I’m renting a car in Hilo Christmas week. I noticed that even the smallest compact car Avis has is around $1000 for 7 days. However, the “signature series” vehicle (Jeep Wrangler) is only around $500.

It would seem to me that a Wrangler is a much nicer vehicle than whatever tiny compact they are offering.

Anyone know what gives?

(I’m choosing Avis because Hawaiian Airlines gives me an additional 1000 air miles for doing so.)

I’m not sure what the difference is, but if you read the small print and it seems legit, go for it. Car rental in Hawaii over Christmas is ridiculously expensive and the deal you seem to have found sounds really good.

If it’s too good to be true, I’d suggest looking for an off-airport rental (if you’re not already doing that), and find a weekly deal rate (use something like Kayak) and online coupon offers. We rented from a resort outside of Kona last Christmas, and using a monthly rental deal (they had weekly too) and a 20% off coupon, we paid only $600 all in for a month vs the $3000+ it normally would have been.

I don’t know why the Jeep Wrangler is cheaper to rent than a compact car, but Hawaiian Airlines will sell you a thousand miles for about thirty bucks. So if another car rental company is cheaper by more than $30, shop around.

When we went to Hawaii in 2008 we also noticed that Jeep
Wranglers were cheaper. I don’t recall what company we chose but the Jeep was almost half the price of the cheapest car. We rented in Maui.

I wonder if Jeep somehow subsidizes the rental hoping that it will turn into a “test drive” after which the renter goes out and buys one.

And don’t forget that Avis also charges a “Frequent Flyer Program Surcharge” if you elect to receive airline miles with your rental in the United States.

Weird thing is, I had just bought my wife a Wrangler less than 3 weeks before we went.

The rental Jeep did do well on the Hana Highway. But don’t get me started on the problems we’ve had with ours at home!:mad::mad::mad::mad::mad:

I saw that, but I figure for $5.25 (75 cents a day for a week) the 1000 miles will be worth it.
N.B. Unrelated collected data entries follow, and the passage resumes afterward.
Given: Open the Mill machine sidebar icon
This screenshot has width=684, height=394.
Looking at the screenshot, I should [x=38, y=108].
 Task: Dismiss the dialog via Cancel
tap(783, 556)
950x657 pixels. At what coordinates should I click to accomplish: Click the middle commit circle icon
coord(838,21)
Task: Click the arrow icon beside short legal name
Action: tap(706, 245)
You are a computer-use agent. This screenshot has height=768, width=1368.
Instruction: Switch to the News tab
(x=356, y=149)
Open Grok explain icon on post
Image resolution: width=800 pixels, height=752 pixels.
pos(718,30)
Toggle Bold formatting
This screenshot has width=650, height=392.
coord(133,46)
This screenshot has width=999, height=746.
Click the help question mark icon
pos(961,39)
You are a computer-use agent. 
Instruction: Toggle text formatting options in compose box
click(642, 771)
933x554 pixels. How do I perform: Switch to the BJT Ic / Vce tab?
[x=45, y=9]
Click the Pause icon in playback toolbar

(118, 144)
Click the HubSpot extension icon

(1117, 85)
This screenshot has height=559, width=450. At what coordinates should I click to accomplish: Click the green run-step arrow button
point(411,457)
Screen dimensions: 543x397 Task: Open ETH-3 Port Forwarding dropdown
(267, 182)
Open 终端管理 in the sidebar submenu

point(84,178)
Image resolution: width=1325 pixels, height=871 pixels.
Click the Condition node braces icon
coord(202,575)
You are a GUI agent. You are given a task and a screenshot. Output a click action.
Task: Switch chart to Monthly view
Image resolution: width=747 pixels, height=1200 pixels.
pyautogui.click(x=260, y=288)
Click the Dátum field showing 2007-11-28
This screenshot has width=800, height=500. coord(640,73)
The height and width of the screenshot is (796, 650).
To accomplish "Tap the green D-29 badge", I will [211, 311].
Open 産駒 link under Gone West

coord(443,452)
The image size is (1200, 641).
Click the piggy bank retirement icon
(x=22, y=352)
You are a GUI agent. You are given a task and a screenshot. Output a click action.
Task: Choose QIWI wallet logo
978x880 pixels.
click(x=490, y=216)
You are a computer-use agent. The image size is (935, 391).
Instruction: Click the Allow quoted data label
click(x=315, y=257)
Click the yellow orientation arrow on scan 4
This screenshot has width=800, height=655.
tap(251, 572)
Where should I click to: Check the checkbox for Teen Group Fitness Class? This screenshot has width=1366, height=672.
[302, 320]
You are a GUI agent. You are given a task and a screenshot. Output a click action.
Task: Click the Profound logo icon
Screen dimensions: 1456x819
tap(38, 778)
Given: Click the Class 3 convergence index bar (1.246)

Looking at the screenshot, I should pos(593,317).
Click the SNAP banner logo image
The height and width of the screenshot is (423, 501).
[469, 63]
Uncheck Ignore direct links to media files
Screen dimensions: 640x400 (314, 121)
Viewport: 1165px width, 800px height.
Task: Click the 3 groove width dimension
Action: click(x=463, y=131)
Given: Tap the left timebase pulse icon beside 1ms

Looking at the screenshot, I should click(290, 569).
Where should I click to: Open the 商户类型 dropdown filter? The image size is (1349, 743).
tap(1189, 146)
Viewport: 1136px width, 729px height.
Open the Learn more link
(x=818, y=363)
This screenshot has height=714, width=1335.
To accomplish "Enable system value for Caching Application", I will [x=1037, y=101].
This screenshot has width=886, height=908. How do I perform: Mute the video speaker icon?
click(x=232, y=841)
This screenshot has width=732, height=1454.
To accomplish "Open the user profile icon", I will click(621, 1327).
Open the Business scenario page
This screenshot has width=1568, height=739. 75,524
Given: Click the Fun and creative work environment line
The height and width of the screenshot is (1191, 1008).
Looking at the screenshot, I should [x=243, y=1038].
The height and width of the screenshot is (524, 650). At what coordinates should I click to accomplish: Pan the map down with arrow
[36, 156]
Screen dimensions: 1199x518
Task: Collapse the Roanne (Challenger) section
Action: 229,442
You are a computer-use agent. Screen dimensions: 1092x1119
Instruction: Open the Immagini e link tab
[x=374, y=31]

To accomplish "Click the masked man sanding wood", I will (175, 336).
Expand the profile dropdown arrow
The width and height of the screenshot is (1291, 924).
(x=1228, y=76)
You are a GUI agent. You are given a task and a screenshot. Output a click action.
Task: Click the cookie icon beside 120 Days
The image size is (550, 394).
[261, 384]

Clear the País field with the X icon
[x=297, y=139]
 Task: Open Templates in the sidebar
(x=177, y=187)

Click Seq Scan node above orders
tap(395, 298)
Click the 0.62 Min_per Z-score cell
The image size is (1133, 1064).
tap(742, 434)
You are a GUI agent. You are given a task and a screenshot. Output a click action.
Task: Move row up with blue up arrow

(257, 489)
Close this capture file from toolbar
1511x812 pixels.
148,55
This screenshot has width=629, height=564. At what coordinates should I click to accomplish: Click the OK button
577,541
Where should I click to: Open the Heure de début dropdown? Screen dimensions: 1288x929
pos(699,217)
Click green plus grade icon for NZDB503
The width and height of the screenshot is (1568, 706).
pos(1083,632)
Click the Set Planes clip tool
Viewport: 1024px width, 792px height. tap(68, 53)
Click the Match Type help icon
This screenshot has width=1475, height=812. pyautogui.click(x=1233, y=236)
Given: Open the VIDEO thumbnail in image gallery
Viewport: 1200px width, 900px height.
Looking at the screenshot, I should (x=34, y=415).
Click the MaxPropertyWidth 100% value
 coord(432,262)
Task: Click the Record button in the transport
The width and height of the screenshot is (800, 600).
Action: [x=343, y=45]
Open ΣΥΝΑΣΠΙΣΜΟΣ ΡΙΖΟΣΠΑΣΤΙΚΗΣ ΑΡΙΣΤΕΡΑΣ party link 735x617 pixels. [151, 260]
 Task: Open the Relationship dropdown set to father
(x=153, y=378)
I go to Hawaii 2 or 3 times a year to check on the home we’re building so I need all the “miles” I can get.

I guess you didn’t see this article in Forbes on New Cars to Avoid… which includes the Dodge Wrangler.

That article came out a full 4 years after we bought ours.

And it doesn’t begin to describe the problems incurred. Google “Jeep death wobble” just for starters. We’ve had 6 major repairs on this thing which do not include the 4 recall notices we responded to for a total of 10 nasty things that happened within a very short period of time. Problem was I still owed money on it so trading/selling it would have put me in the bucket!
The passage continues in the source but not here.